Ed Procter flew in from his hometown of Hillsdale, Ontario to see the ancestral home built by his great, great, great grandfather at Station Road - now named Dunure but known to the town and Ed's family by its former name of Barbados Villa.
Having never been to Scotland, this trip was a chance for Ed to see what the lure was which brought his ancestor, Wigtown provost John McGuffie, back from Barbados where he had made his fortune in shipping native goods.
Ed said on Monday: "For me, this is all about discovering my roots because that is what makes us who we are today.
"I wanted to see the house my ancestor built and passed on to his daughter because the story is one which has been discussed by the family since they started researching the family history."
Ed, so moved by the story when he heard it as a child, has now called his own home Barbados Villa but seeing the real thing was important to him.
His granddad John McGuffie was born in 1795 and found his way to Barbados having left Scotland to travel. Whilst there, in between making his fortune, he fathered two children to a young slave with whom he had a relationship for some time called Mary Ann Stenhouse, a 'free mulatto'.
But, given the social circumstances of the day, he was never able to fully acknowledge the son and daughter as his.
So when he left to return to Wigtownshire he did so alone.

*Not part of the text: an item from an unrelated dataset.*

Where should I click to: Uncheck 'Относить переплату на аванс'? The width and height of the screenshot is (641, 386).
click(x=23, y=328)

But then, just six years later, Margaret - the now older daughter he had been forced to leave behind - made her way to Wigtown in search of her father and John now welcomed her with open arms into the house he was on the verge of completing - Barbados Villa.

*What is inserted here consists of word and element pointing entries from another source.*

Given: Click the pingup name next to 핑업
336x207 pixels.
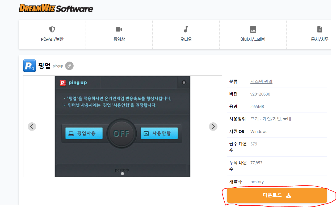Looking at the screenshot, I should (57, 66).
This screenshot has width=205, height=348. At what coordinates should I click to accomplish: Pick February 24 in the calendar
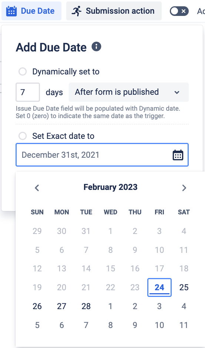[x=159, y=287]
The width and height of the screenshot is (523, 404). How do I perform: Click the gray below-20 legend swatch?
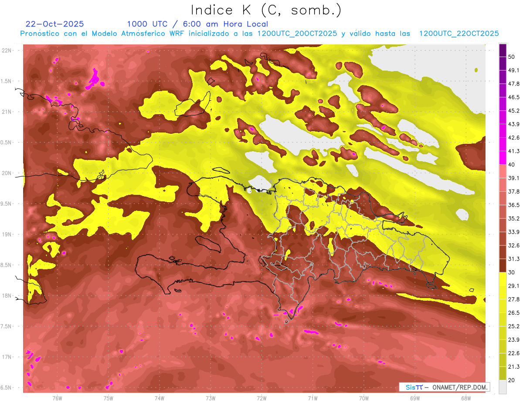[503, 387]
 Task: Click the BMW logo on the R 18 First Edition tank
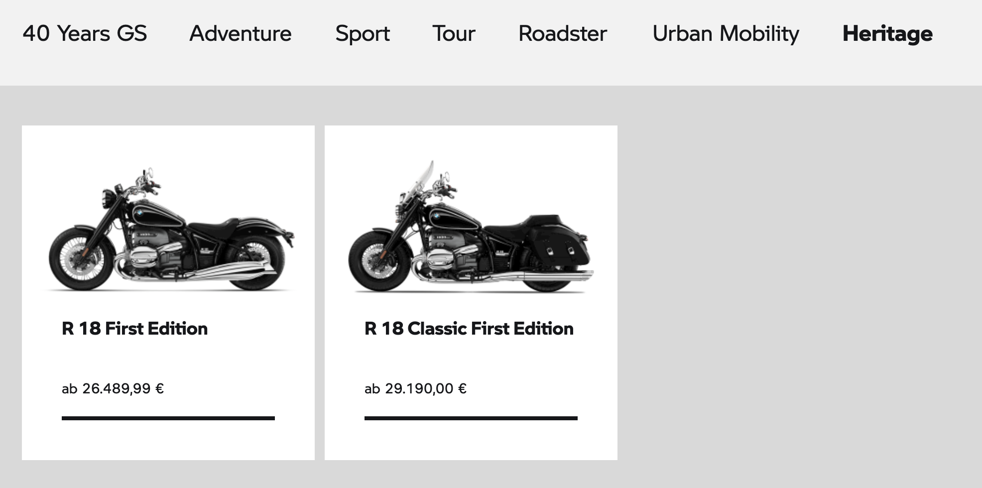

John lived a comfortable life in the huge house overlooking Wigtown Bay until his death in Liverpool in 1861, where he had travelled for treatment.
His body was returned to Wigtownshire on the Countess of Galloway steamer upon the orders of his daughter and because he had never remarried, the house was left to her.
History has it recorded that Margaret had many friends but few were native to Wigtown and she travelled lots to stay with them but in her later years she became a recluse, seldom leaving the big house and eventually living entirely alone when her servants moved on.
When Margaret McGuffie died at the house in 1861, money from the sale of it was sent to her then-deceased brother's children. With this legacy, the family moved from the West Indies to North America - and Ed's Canadian heritage was cemented.
Barbados Villa was purchased in 1897 by Mr Hugh Todd, a solicitor living with his large family in Carleton, Bladnoch. The house was renamed 'Dunure' after the Ayrshire village of family connection.
The second buyer, Mr James Millar, veterinary surgeon, purchased Dunure in 1944 and the house was used as the town's vet surgery until 1970 when the Barbados Villa was once again sold on, this time to the Brewster family.
Donna Brewster, still resident in Wigtown, wrote a fictional book based on the McGuffie family story called "The House that Sugar Built" and she was only too happy to meet Ed this week and show him around Wigtown.
He said: "I was also very interested to see the Martyrs' Stake as the effects of the death of those two Margarets must have still been very prominent in the days of my family in Wigtown and as a believer, I find their story fascinating."
And in another connection to the town, John McGuffie - as provost - laid the foundation stone for WIndyhills monument overlooking Wigtown.
Ed visited on a windy and wet Monday but said he was very glad he had.
"I just wanted to make sure I made the journey and now I have, I am thrilled I can say I've seen Barbados Villa and the town where my family lived."